From the line containing "The width and height of the screenshot is (1442, 814)." down to the last line of the material, return those lines verbatim and only those.

= Beginning of Section =

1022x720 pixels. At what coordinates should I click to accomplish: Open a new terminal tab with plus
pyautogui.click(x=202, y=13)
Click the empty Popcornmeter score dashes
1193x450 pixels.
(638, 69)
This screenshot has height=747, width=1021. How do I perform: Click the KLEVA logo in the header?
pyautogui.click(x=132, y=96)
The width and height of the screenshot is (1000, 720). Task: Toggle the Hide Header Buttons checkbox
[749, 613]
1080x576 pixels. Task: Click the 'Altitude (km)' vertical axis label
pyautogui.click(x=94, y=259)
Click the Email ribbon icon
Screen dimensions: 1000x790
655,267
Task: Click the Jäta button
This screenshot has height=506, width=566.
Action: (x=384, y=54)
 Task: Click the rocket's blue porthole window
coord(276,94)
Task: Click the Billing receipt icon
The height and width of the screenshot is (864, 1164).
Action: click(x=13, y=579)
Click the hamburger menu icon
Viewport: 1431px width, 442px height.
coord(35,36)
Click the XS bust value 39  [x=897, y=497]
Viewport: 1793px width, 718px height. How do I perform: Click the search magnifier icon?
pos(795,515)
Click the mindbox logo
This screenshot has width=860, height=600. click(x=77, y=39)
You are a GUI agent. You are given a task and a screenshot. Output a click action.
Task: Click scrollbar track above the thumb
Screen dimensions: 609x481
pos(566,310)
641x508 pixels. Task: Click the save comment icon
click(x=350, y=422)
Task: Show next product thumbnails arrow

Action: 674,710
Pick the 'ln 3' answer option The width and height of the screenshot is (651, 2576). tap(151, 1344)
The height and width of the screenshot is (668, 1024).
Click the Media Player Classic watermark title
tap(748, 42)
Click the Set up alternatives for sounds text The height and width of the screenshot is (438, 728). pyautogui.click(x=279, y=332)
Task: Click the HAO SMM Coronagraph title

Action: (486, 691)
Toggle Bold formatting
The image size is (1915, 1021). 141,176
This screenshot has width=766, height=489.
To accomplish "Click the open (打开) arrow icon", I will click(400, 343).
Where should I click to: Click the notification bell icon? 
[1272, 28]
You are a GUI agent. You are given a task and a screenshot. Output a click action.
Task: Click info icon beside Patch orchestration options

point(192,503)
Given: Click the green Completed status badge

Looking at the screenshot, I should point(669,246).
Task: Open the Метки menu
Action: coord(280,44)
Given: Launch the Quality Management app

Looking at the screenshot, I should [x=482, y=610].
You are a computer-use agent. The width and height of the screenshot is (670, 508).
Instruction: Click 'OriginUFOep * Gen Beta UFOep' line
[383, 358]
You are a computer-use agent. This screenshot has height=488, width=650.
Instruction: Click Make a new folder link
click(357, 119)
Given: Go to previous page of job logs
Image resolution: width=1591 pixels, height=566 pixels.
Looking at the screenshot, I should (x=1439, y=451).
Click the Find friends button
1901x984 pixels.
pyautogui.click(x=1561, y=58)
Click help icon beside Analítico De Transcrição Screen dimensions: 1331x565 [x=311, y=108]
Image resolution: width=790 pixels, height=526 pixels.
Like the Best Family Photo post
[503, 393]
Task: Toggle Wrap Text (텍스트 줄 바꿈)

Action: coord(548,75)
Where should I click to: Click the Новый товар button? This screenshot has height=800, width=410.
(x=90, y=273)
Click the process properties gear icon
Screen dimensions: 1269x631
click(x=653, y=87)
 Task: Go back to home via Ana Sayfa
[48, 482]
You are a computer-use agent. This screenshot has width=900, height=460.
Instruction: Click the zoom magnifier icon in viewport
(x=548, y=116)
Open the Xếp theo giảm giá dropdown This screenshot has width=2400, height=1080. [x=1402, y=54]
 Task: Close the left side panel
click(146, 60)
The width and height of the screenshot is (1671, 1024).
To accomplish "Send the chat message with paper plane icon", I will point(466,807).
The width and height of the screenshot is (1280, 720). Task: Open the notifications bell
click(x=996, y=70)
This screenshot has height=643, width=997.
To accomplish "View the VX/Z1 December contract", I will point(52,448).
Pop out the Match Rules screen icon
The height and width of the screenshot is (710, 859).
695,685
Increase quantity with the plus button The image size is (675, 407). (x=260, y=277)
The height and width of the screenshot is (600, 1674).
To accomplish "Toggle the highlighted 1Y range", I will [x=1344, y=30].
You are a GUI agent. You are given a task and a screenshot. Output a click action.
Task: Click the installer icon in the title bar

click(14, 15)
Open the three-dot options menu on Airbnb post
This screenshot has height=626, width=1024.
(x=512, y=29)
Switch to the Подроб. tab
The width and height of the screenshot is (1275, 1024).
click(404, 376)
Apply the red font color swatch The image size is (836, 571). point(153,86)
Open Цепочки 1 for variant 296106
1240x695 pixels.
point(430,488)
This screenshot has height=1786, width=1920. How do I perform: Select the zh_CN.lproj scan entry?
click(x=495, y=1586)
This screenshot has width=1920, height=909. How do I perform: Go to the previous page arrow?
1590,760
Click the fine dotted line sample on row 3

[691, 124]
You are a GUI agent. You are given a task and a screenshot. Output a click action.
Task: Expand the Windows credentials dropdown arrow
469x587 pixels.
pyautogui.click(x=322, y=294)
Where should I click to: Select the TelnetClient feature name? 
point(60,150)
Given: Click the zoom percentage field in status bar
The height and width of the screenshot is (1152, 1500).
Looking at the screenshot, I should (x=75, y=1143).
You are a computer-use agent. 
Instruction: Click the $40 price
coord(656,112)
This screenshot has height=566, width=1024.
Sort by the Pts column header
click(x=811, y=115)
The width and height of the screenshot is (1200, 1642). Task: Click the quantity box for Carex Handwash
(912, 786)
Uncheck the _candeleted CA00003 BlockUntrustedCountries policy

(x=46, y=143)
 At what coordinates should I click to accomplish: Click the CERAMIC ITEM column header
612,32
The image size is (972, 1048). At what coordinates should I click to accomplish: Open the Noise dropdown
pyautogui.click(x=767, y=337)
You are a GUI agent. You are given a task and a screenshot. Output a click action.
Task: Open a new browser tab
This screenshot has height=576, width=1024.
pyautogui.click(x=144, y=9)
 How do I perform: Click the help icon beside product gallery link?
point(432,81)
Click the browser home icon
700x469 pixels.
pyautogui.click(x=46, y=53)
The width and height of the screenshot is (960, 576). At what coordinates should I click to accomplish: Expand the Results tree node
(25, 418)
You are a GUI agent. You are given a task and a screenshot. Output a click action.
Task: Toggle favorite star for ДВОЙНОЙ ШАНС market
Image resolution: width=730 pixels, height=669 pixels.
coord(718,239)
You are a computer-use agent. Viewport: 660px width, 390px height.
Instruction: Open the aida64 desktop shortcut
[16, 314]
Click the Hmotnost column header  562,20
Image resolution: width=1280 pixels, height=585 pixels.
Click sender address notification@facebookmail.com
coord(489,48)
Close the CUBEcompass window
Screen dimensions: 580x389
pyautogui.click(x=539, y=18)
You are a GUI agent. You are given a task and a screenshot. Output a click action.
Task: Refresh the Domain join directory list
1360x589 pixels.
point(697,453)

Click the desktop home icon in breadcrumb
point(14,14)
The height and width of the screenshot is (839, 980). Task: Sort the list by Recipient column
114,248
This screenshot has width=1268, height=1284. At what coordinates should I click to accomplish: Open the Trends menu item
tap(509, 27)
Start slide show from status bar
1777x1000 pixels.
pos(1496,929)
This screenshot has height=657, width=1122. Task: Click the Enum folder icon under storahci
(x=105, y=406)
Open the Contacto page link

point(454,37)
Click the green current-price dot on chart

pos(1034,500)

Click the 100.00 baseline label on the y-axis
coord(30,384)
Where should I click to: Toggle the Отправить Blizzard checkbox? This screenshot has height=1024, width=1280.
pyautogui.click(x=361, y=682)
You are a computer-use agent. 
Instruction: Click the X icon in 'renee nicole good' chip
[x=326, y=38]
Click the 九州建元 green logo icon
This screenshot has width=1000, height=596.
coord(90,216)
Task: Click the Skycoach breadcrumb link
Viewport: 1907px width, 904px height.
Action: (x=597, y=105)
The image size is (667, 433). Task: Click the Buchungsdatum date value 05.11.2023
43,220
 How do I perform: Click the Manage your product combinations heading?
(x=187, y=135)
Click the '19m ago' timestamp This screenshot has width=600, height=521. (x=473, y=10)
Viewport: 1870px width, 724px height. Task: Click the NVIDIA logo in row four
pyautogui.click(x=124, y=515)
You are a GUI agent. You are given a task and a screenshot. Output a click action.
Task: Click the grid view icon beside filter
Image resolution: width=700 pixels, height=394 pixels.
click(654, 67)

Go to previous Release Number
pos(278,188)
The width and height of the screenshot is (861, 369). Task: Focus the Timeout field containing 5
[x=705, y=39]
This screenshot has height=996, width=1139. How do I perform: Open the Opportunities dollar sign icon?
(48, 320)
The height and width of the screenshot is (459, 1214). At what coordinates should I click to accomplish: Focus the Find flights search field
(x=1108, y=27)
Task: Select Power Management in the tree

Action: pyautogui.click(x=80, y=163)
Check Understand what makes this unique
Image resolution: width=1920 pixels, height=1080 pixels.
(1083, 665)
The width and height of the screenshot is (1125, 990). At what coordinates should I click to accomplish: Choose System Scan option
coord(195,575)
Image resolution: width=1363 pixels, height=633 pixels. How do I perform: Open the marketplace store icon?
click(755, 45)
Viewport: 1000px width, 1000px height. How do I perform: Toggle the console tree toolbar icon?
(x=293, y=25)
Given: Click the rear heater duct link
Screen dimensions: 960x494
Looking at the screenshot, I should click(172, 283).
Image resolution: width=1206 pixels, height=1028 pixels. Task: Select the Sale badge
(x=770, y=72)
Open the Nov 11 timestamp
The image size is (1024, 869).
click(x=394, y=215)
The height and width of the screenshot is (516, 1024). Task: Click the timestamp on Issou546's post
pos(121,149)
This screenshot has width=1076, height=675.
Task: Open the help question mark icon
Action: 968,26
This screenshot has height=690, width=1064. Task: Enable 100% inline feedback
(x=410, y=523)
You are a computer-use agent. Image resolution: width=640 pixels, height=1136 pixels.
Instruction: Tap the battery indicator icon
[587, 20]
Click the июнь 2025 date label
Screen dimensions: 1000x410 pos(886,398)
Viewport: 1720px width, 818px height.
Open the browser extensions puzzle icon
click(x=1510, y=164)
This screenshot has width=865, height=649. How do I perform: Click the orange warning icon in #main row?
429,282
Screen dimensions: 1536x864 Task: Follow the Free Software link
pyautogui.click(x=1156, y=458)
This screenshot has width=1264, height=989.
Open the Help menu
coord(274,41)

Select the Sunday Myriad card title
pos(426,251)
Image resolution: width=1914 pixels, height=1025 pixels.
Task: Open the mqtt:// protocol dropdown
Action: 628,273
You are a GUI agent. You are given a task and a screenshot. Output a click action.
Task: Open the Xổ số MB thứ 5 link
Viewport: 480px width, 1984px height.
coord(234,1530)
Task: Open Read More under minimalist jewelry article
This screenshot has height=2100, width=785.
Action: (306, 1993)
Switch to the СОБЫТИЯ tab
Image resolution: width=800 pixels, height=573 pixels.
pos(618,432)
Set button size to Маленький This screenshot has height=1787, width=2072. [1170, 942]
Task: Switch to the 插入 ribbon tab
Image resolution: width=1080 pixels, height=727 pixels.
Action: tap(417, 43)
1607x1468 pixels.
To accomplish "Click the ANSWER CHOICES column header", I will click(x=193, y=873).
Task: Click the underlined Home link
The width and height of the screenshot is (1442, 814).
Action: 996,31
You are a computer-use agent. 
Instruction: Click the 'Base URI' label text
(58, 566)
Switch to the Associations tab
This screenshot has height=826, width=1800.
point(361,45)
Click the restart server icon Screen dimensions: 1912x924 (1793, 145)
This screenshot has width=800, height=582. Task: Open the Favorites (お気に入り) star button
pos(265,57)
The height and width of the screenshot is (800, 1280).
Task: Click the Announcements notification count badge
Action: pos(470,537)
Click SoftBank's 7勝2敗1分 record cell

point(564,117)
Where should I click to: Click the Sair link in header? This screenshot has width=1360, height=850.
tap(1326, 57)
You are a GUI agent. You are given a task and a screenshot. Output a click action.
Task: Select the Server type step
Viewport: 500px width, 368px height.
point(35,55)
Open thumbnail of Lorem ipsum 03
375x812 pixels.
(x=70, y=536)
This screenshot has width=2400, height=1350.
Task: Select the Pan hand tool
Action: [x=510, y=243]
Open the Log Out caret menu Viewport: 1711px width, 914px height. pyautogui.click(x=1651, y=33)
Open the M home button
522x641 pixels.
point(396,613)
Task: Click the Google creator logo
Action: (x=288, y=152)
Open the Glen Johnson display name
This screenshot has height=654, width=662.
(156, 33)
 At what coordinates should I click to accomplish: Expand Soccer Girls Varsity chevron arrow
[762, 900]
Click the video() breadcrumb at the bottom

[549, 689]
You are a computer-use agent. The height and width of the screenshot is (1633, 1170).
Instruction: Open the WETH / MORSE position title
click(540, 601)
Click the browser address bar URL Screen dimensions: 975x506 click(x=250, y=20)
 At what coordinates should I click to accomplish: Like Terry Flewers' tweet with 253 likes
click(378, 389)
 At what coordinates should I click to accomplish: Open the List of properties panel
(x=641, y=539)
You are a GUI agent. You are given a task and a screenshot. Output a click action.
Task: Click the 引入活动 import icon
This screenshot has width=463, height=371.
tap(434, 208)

= End of Section =

Answer space:
The width and height of the screenshot is (1442, 814).
Action: 996,31
You are a computer-use agent. 
Instruction: Click the 'Base URI' label text
(58, 566)
Switch to the Associations tab
This screenshot has height=826, width=1800.
point(361,45)
Click the restart server icon Screen dimensions: 1912x924 (1793, 145)
This screenshot has width=800, height=582. Task: Open the Favorites (お気に入り) star button
pos(265,57)
The height and width of the screenshot is (800, 1280).
Task: Click the Announcements notification count badge
Action: pos(470,537)
Click SoftBank's 7勝2敗1分 record cell

point(564,117)
Where should I click to: Click the Sair link in header? This screenshot has width=1360, height=850.
tap(1326, 57)
You are a GUI agent. You are given a task and a screenshot. Output a click action.
Task: Select the Server type step
Viewport: 500px width, 368px height.
point(35,55)
Open thumbnail of Lorem ipsum 03
375x812 pixels.
(x=70, y=536)
This screenshot has width=2400, height=1350.
Task: Select the Pan hand tool
Action: [x=510, y=243]
Open the Log Out caret menu Viewport: 1711px width, 914px height. pyautogui.click(x=1651, y=33)
Open the M home button
522x641 pixels.
point(396,613)
Task: Click the Google creator logo
Action: (x=288, y=152)
Open the Glen Johnson display name
This screenshot has height=654, width=662.
(156, 33)
 At what coordinates should I click to accomplish: Expand Soccer Girls Varsity chevron arrow
[762, 900]
Click the video() breadcrumb at the bottom

[549, 689]
You are a computer-use agent. The height and width of the screenshot is (1633, 1170).
Instruction: Open the WETH / MORSE position title
click(540, 601)
Click the browser address bar URL Screen dimensions: 975x506 click(x=250, y=20)
 At what coordinates should I click to accomplish: Like Terry Flewers' tweet with 253 likes
click(378, 389)
 At what coordinates should I click to accomplish: Open the List of properties panel
(x=641, y=539)
You are a GUI agent. You are given a task and a screenshot. Output a click action.
Task: Click the 引入活动 import icon
This screenshot has width=463, height=371.
tap(434, 208)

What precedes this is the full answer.